Im Holzlager bei Isolith ist ständig ein Jahresvorrat an Holz für die Produktion vorrätig.
Im Holzlager bei Isolith ist ständig ein Jahresvorrat an Holz für die Produktion vorrätig.

Wer mag schon gern unter einer Kunststoffhülle leben? Diese Vorstellung lässt immer mehr Menschen umdenken und sich auf die Suche nach möglichst natürlichen Baumaterialien begeben. Auch bei Dämmstoffen, denn sie sind wesentlich für ein angenehmes Raumklima verantwortlich. Sowohl im privaten oder sozialen Wohnbau als auch bei Kommunal- oder Industriebauten suchen und finden immer mehr Leute natürliche Dämmstoffe.

Ein Dämmstoff, der preislich zwar kaum mit den günstigen aus Styropor oder anderen aus Erdölderivaten hergestellten Produkten mithalten kann, sind Leichtbauplatten aus Holzwolle. Dafür punkten sie hinsichtlich Wärmedämmung, Schall- und Brandschutz mit vielen Vorteilen.

Manfred Hattinger ist seit 1981 im Betrieb in Straßwalchen tätig.
Manfred Hattinger ist seit 1981 im Betrieb in Straßwalchen tätig.
"Unser Holz kommt ausschließlich aus der Waldverjüngung."
Manfred Hattinger
Isolith

Der einzige Produzent von mehrschichtigen Holzwolleplatten in Österreich ist Isolith in Straßwalchen. "Wir verwenden ausschließlich Holz aus nachhaltiger Waldpflege, nur das Holz, das bei der Ausdünnung und Verjüngung eines Waldes zu entnehmen ist", betont Eigentümer und Geschäftsführer Manfred Hattinger. Er führt den Familienbetrieb in zweiter Generation. "Das Holz wird nur in den Wintermonaten, von November bis Ende Februar, geschlägert.
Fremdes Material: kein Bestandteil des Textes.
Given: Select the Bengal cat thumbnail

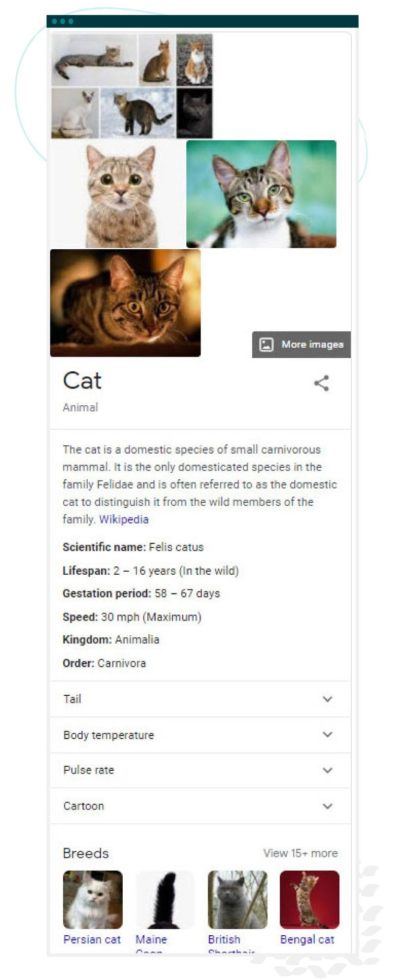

Wir kaufen es von den umliegenden Bauern und Forstbetrieben, etwa 30 Kilometer im Umkreis."

Holzwolleplatten: Nur Holzspäne, Wasser und Zement

Nach der Anlieferung und Entrindung kommt das Holz zur Trocknung ins Freilager. "Das geschieht ganz konventionell, durch Sonne und Wind, und nicht in einer Trocknungsanlage", berichtet Hattinger. Er hat im Betrieb ständig einen Jahresvorrat für die Produktion lagernd. Ist das Holz trocken, werden die Baumstämme auf 50 Zentimeter abgelängt und längs in vier verschiedene Spanbreiten gehobelt, je nach Produktgruppe von einem bis drei Millimeter. Für die Weiterverarbeitung werden die Späne unter Wasser getaucht, ausgepresst und mit Zement vermischt. Dieses Gemisch wird in Form gestreut oder bei Mehrschichtplatten auf Steinwolle aufgebracht, zu Stapeln geformt und unter Druck der ersten Trocknung zugeführt. Nach 24 Stunden werden die Platten aus der Form entnommen und etwa 21 Tage zum Aushärten im Rohmateriallager zwischengelagert. Erst dann werden die Ränder abgefräst, in Paletten verpackt und ins Auslieferungslager gebracht. "Für unsere Platten verwenden wir ausschließlich Holz, Wasser und Zement. Es kommen keinerlei sonstige Komponenten hinzu", erklärt der Fachmann.

Dämmplatten in verschiedenen Stärken, Farben und sogar mit Bildern bedruckt

Produziert werden Platten in verschiedenen Stärken, je nach Anwendungsbereich : Homogene Platten, also reine Holzwolleplatten, von 15 bis 100 Millimetern, sowie mehrschichtige Platten, jene in Verbindung mit Steinwolle, von 35 bis 200 Millimetern. Auch in der gröbsten Ausführung behalten sie immer ihre Eigenschaften - Wärme-, Akustik- und Brandschutz. "Die Platten haben viele Gesichter und eignen sich für viele Anwendungen." Sie können in allen gewünschten Farben gefärbt werden, für dreidimensionale Muster gefräst oder sogar mit Bildern bedruckt werden.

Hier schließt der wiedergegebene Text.